Vecchi balzelli e respiro corto

Per il resto, la manovra 2020 ha il merito di mettere al centro la lotta all’evasione fiscale, il cui livello anomalo (109 miliardi di euro di mancato gettito all’anno) è uno dei grandi problemi dell’Italia. Più di 3 miliardi di entrate sono già cifrati, grazie a una stretta sulle compensazioni indebite tra crediti e debiti fiscali e previdenziali e alle misure contro le frodi nel settore dei carburanti. Altre risorse potranno arrivare dalla campagna, sostenuta anche dalla lotteria degli scontrini, per la diffusione dei pagamenti elettronici. L’enfasi posta dal governo sulla tracciabilità sembra giustificata dai risultati ottenuti quest’anno con l’obbligo della fatturazione elettronica. Secondo le opposizioni si rischia uno stato di polizia. Slogan a parte, l’esecutivo farà bene ad aiutare i piccoli esercenti per le commissioni che devono sostenere sulle transazioni elettroniche. Nel frattempo, avrebbe potuto evitare l’introduzione di balzelli vecchia maniera, tipo l’aumento da 50 a 150 euro delle imposte sul trasferimento di immobili tra privati o il bollo di 2,4 euro per ciascun foglio dei certificati penali. Incombe poi il taglio delle detrazioni fiscali sui redditi superiori a 120 mila euro: meno dell’1% dei contribuenti, oltretutto già tartassati. Demagogiche sembrano anche le misure sul carcere per chi evade le tasse. Ci limitiamo a osservare che i grandi evasori, prima di tenerli in prigione fino a 8 anni anziché 6, bisogna prenderli e condannarli. Va invece sostenuta, anche se oggi può sembrare velleitaria, la web tax sulle grandi imprese di servizi digitali.

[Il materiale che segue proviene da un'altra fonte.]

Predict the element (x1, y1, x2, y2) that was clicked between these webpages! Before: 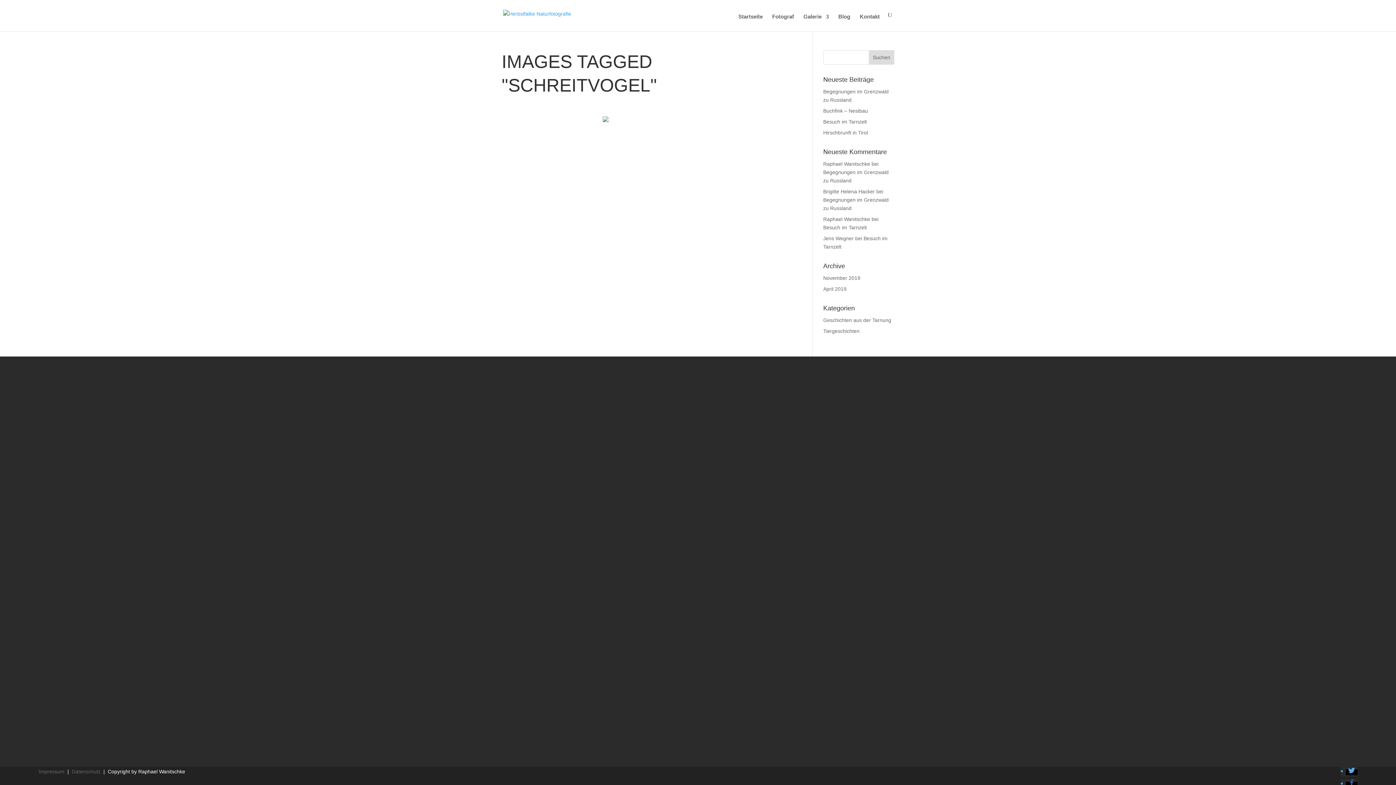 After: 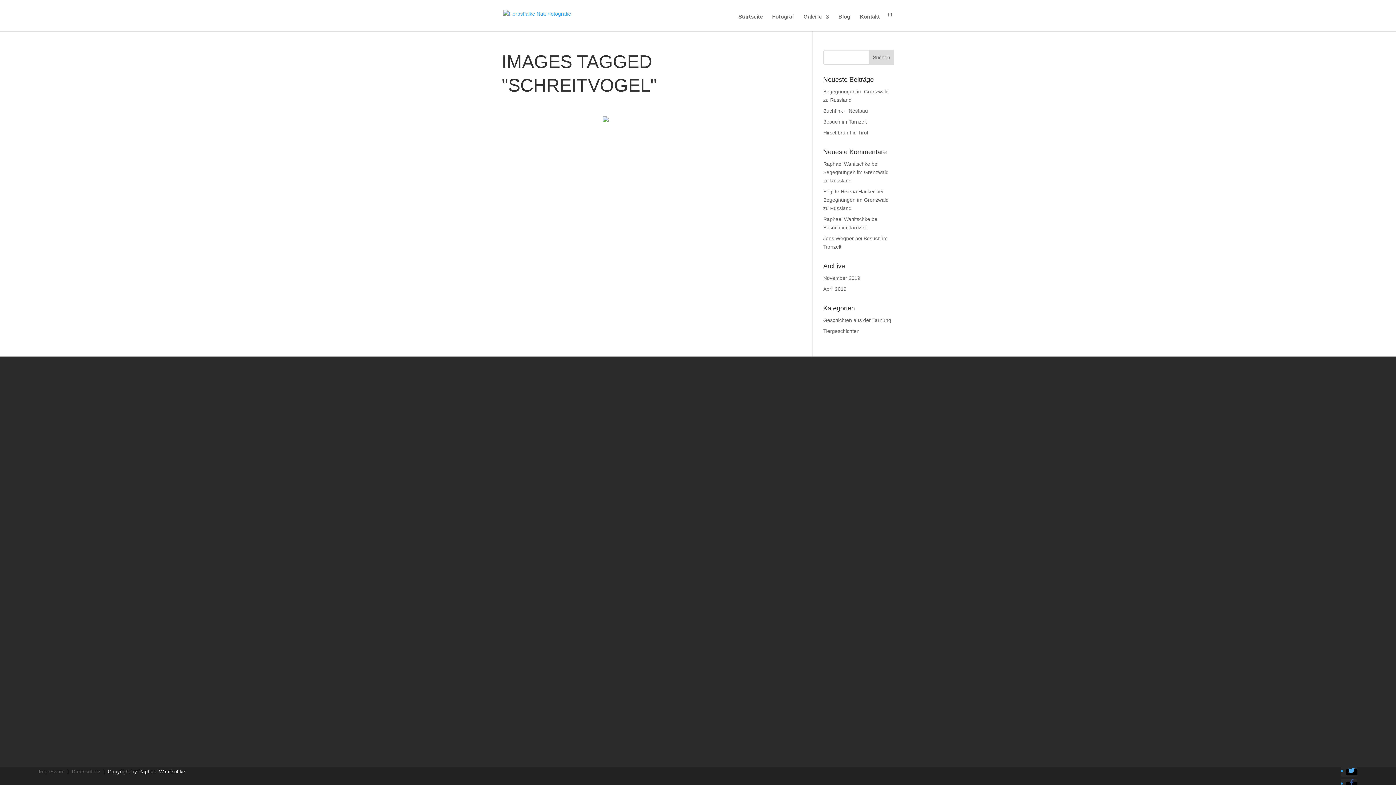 Action: bbox: (1346, 769, 1357, 775) label: Bei Twitter teilen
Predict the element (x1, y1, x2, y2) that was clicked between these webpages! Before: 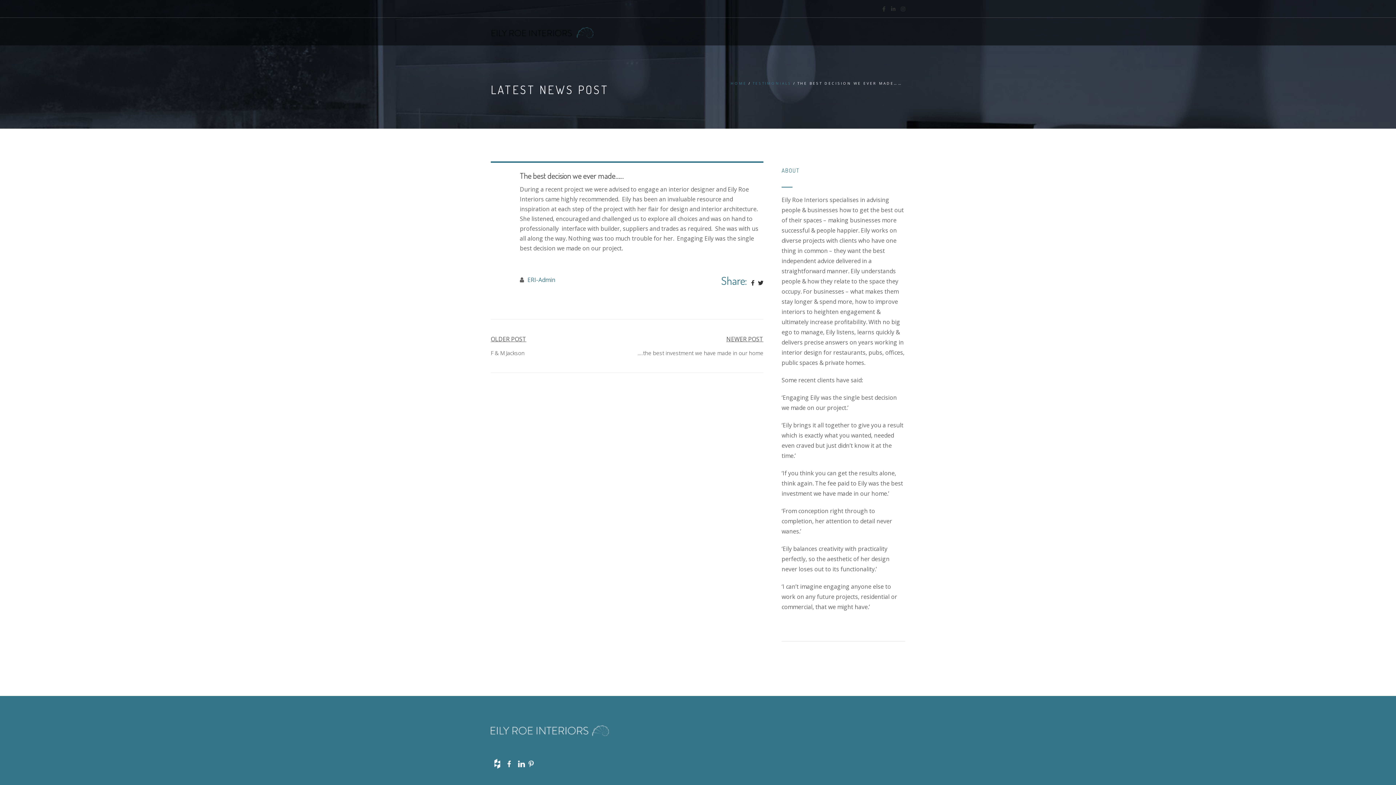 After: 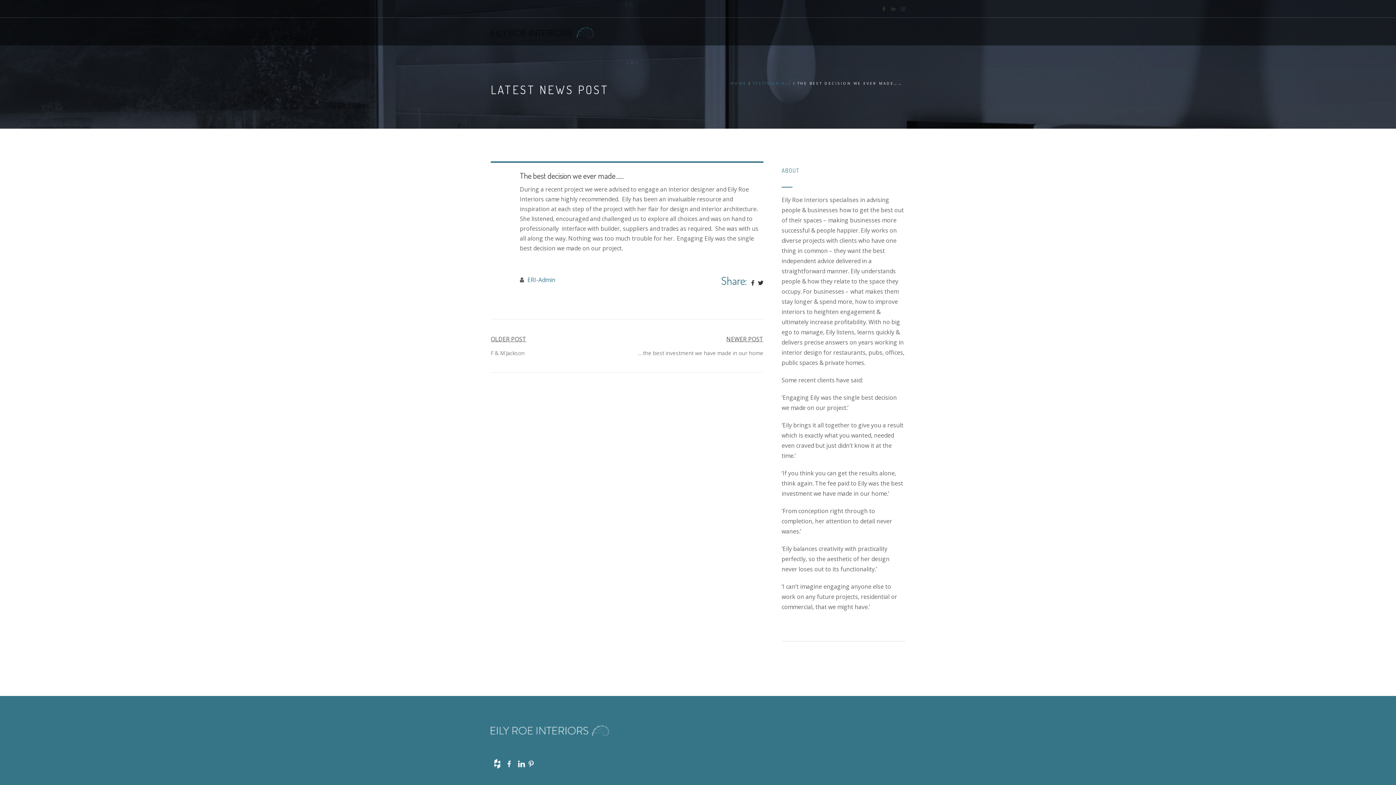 Action: bbox: (500, 759, 510, 767)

La promessa di tagliare le tasse sul lavoro, il cosiddetto cuneo, è rispettata a metà: la misura partirà il prossimo luglio e in media dovrebbe dare una quarantina di euro al mese a chi sta tra 8mila e 35mila euro di reddito, compresi quindi anche quelli che già prendono il bonus Renzi (redditi fino a 26.600 euro). Pochi soldi al ceto medio, mentre resterebbero fuori ancora una volta gli incapienti, quelli con meno di 8mila euro l’anno, toccati solo marginalmente dal Reddito di cittadinanza che, peraltro, avrebbe bisogno di una messa a punto per restringere sia gli abusi sia la trappola dell’assistenzialismo. Una spinta maggiore alla crescita verrà senz’altro dal bonus fino al 90% sui lavori di rifacimento delle facciate degli edifici, una buona idea. Lodevole anche lo sforzo di un piano di una cinquantina di miliardi in 15 anni per le infrastrutture, ma va detto che serve a poco accumulare piani (come si è fatto in questi ultimi anni) se poi i soldi stanziati non si riescono a spendere. Il quadro, insomma, non è esaltante. Una manovra modesta, costruita in fretta e furia dal governo insediatosi il 5 settembre. Spetta ora alla maggioranza, in Parlamento, farne la base per consolidare il Conte 2 anziché per lanciare la campagna elettorale.